Sebab ketika bahkan angin sedang malas berbagi cerita. Lebih
tepatnya aku yang membosankan dengan mengulang-ulang cerita yang sama. Menulis
adalah pilihan cerdas.
Sebab ketika pada suatu saat, seandainya aku bisa
bertemu dan berbicara banyak dengan lelaki itu, kemudian suatu saat. Aku akan
bercerita “Aku mencintaimu. Dan sejak sangat dulu. Dan tulisan ini untukmu. Coba
kau baca.” Dan dia tersenyum. Aku tentu saja, bahagia.
Berandai-andai adalah hal yang menyenangkan bagi
siapapun yang sedang jatuh cinta. Atau sekadar menyukai seseorang. Aku, begitu
juga.
Berandai-andai di mana takdir menuliskan “Kapan aku bisa
bertemu dan bercakap-cakap tentang sesuatu yang seru dan menyenangkan”.
Bukan persoalan bahasan apa yang membuatku merasa
senang. Bertemu dan bercakap-cakap hanya dengan lelaki itu, di mana pun,
pembahasan apapun, aku pikir akan sama menyenangkan.
Berandai-andai, takdirku bertemu dengannya di angkutan
umum. Di dalam pesawat ketika kebetulan kita memiliki sama destinasi. Atau
mungkin di kantin yang sama ketika tidak sengaja memilih menu yang sama.
Kenyataannya, pengandaian itu hanya kembali bertemu di
satu titik. Lorong.
Tidak sulit sama sekali menemukan takdir untuk bertemu
dengan lelaki itu. Aku sama-sama bekerja di perusahaan yang sama. Memiliki
seragam yang sama. Atasan yang sama. Gedung yang sama. Security yang sama.

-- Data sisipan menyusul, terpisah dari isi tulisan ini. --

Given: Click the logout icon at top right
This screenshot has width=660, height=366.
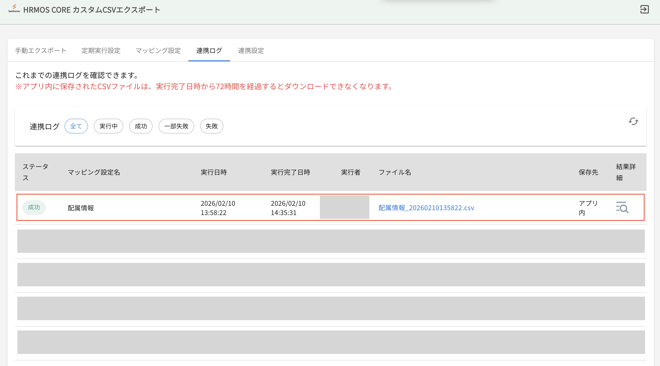Looking at the screenshot, I should [644, 9].
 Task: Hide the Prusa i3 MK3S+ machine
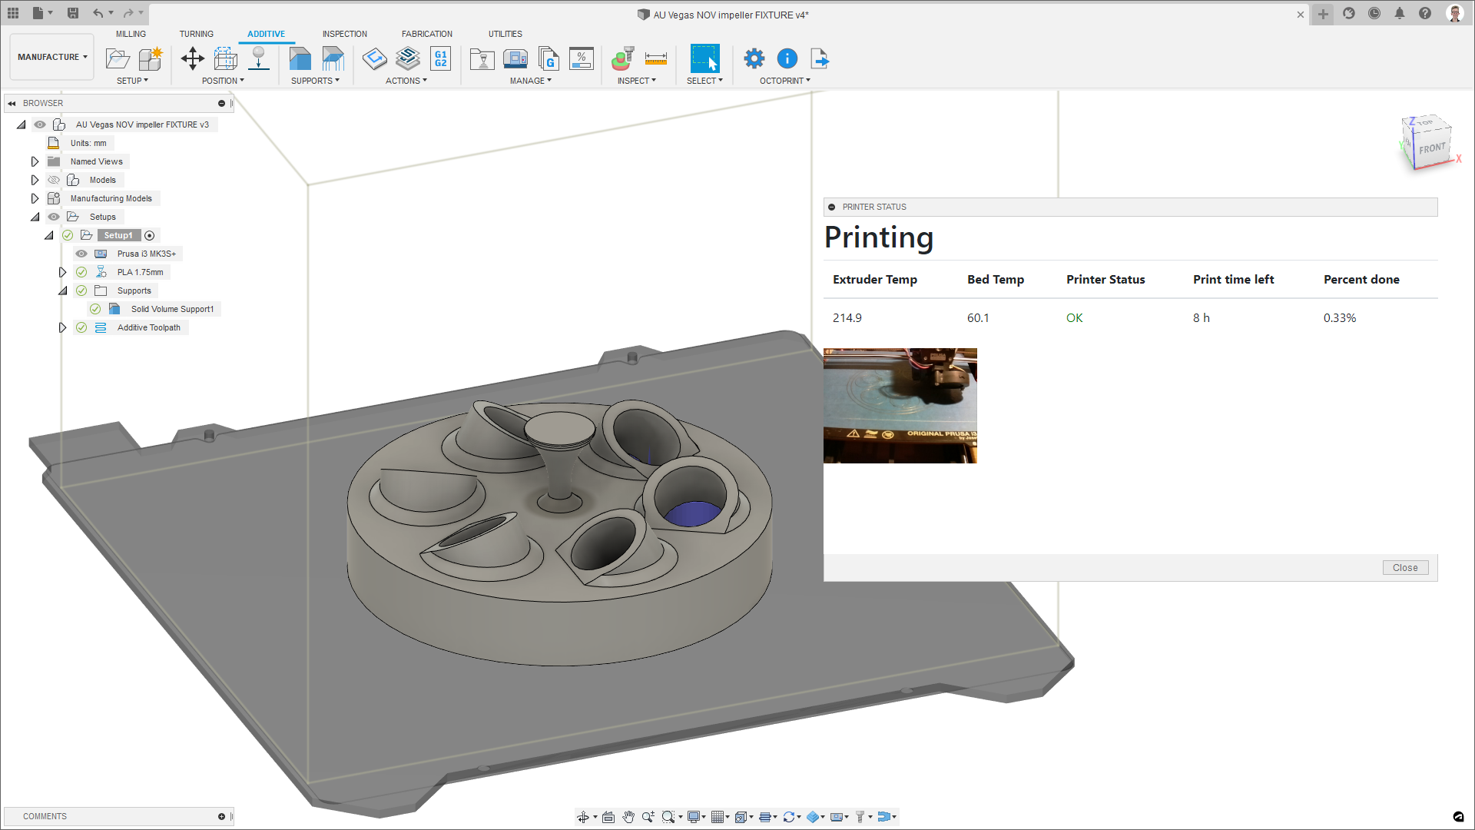tap(81, 254)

Takdir untuk memiliki percakapan-percakapan seru dan
menyenangkan yang entah. Dan pengandaian-pengandaian itu lah yang selama ini
terus terpikirkan.
Ini bukan lelucon. Aku bahkan harus mencari lebih dari
5000 akun social media seseorang yang barangkali bisa menemukan akun lelaki
tersebut. Dan akhirnya aku menemukannya.
Tidak ada alasan lebih masuk akal untuk menyangkal bahwa
aku hanya sekadar ingin mencari tahu tentang dia dan penasaran. Sebab jelas,
aku meng’iya’kan ketika malam yang entah kesekian kalinya bertanya “Iya, kamu
jatuh cinta?”
Usiaku dua lima. Dan aku baru kembali merasakan jatuh
cinta.
Beberapa alasan yang sedikit terdengar aneh barangkali.
Ketika aku yakin bahwa aku tidak terlalu mudah jatuh cinta. Ada fase yang rumit
dan panjang untuk benar-benar aku meyakinkan diri bahwa aku benar jatuh cinta
atau tidak.
Akhir-akhir ini membaca masih menjadi salah satu
rutinitas yang tidak bisa diubah. Meski pekerjaan baruku terlihat sangat sibuk
atau tampak dibuat seolah-olah seperti itu.
Dan sesekali di lembar ke-sekian. Ketika jeda membuka ke
halaman berikutnya. Aku berpikir, apakah lelaki itu suka membaca? Apa yang ia
baca?
Aku lebih sering memiliki pikiran-pikiran yang beberapa
lain akan berkata ‘membosankan’. Aku berpikir ketika aku bertemu pada takdir
memiliki percakapan panjang tentang buku yang sama-sama kita baca.
Ketika memulai percakapan itu.
“Kau suka tokoh Pilar?”
“Aku menyukainya. Tapi dia bodoh. Cinta itu tidak bisa
disangkal. Bagaimana dia dan masa kecilnya begitu sepakat untuk mengatakan
tidak pada seseorang yang dia jelas-jelas cintai”.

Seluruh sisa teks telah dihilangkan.